A study has come out exposing Brits to be quite the snoopers as one third of them claim to have at some point looked through their partner's social media accounts.

A survey conducted by the law firm Wright Hassall found that 25% of respondents had checked through their partner's social media accounts at least one time during lockdown. Another 33% admitted to have snooped around at least once during the entire relationship.

Social media: a breeding ground for temptation

Interestingly, 44% of respondents said they would seriously contemplate ending their relationship if they found any incriminating messages on their partner's phone.

Divorce and family lawyer Dal Heran believes that:

Whilst social media and advances within technology are helpful to those in long-distance relationships, it also makes it easier for partners to communicate online with other people. It is not only easier for that contact to be made but for people to check what their partner is up to and who they are talking to, which could contribute to feelings of mistrust or paranoia.

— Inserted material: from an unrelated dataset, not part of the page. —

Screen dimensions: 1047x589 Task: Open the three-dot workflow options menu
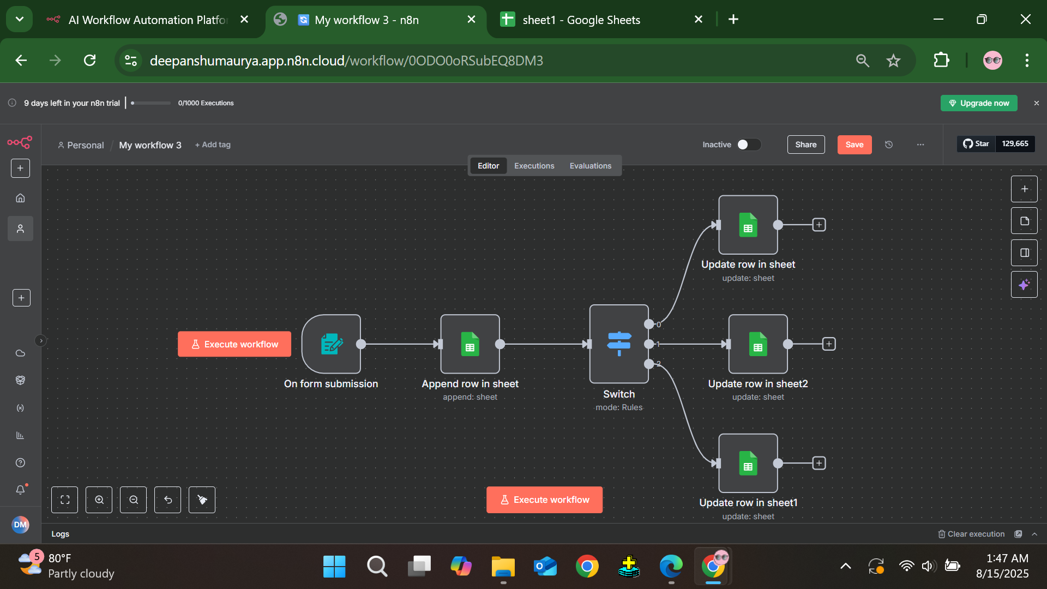click(920, 145)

Lockdown is a contributing factor

And some are saying that lockdown has played a role in the amount of relationships that crumbled during the months of isolation. The main two reasons that respondents said they would be compelled to send flirtatious messages are the need to feel desired by someone elseand being generally unsatisfied with their current relationship.

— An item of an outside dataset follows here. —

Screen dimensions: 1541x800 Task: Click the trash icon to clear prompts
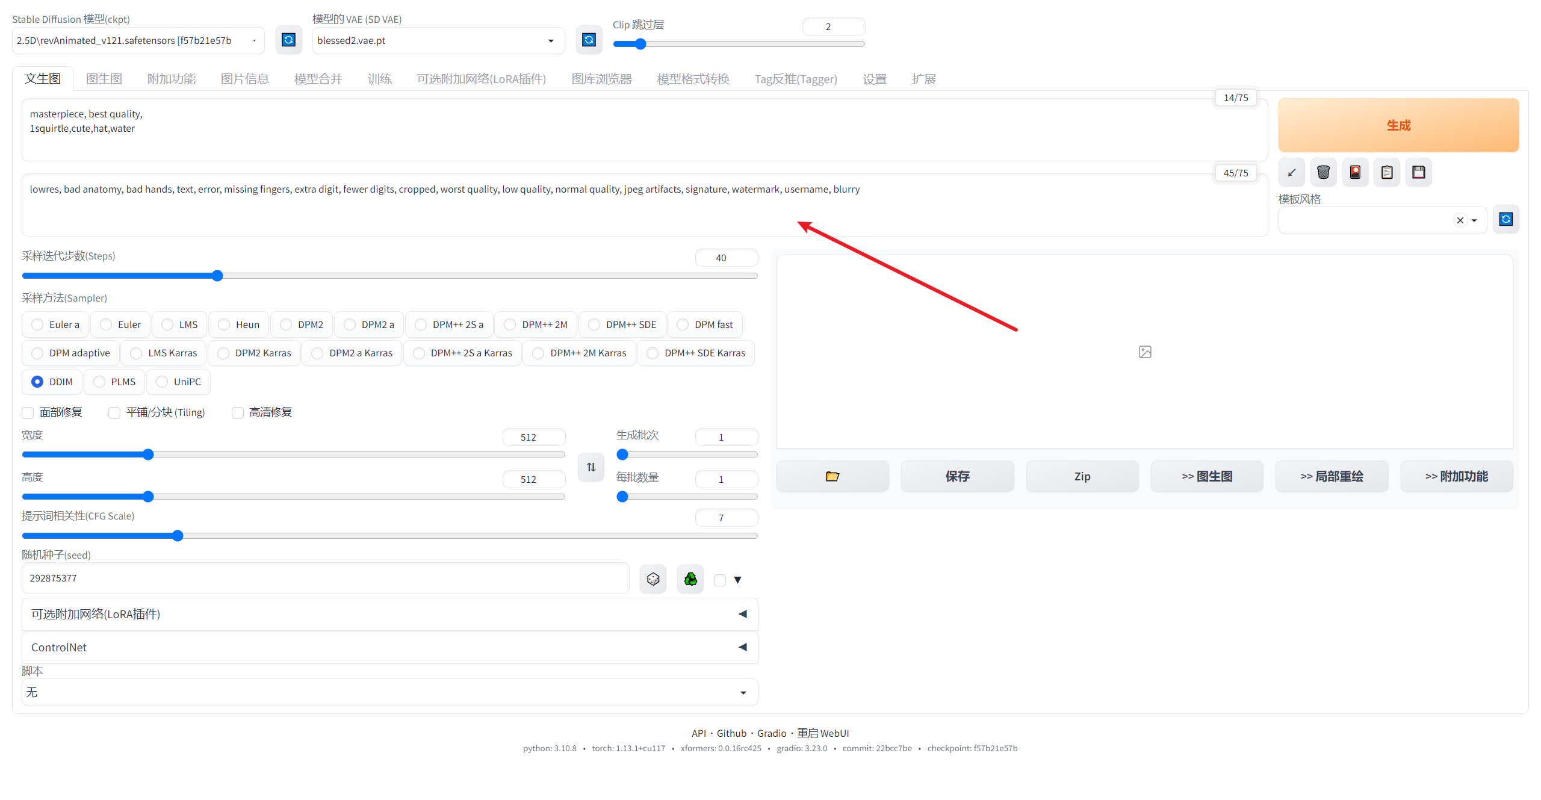coord(1323,173)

It surely does not help to be left pondering either of those two reasons on top of being stuck with someone 24/7. As a result, social media mixed with resentful people in relationships during a lockdown makes for more people tempted to cheat and suspecting partners breaching boundaries by snooping around. Heran explains that:

We're currently experiencing an increase in divorce enquiries which as research suggests could be being partially driven by people being tempted to go astray by the development of online relationships and flirtations.

Adding that:

Couples are reporting a surge in arguments and mental health is, in many cases, suffering. This could be leaving many adults contemplating their relationships, especially as the pandemic has been shown to exacerbate existing marital issues further.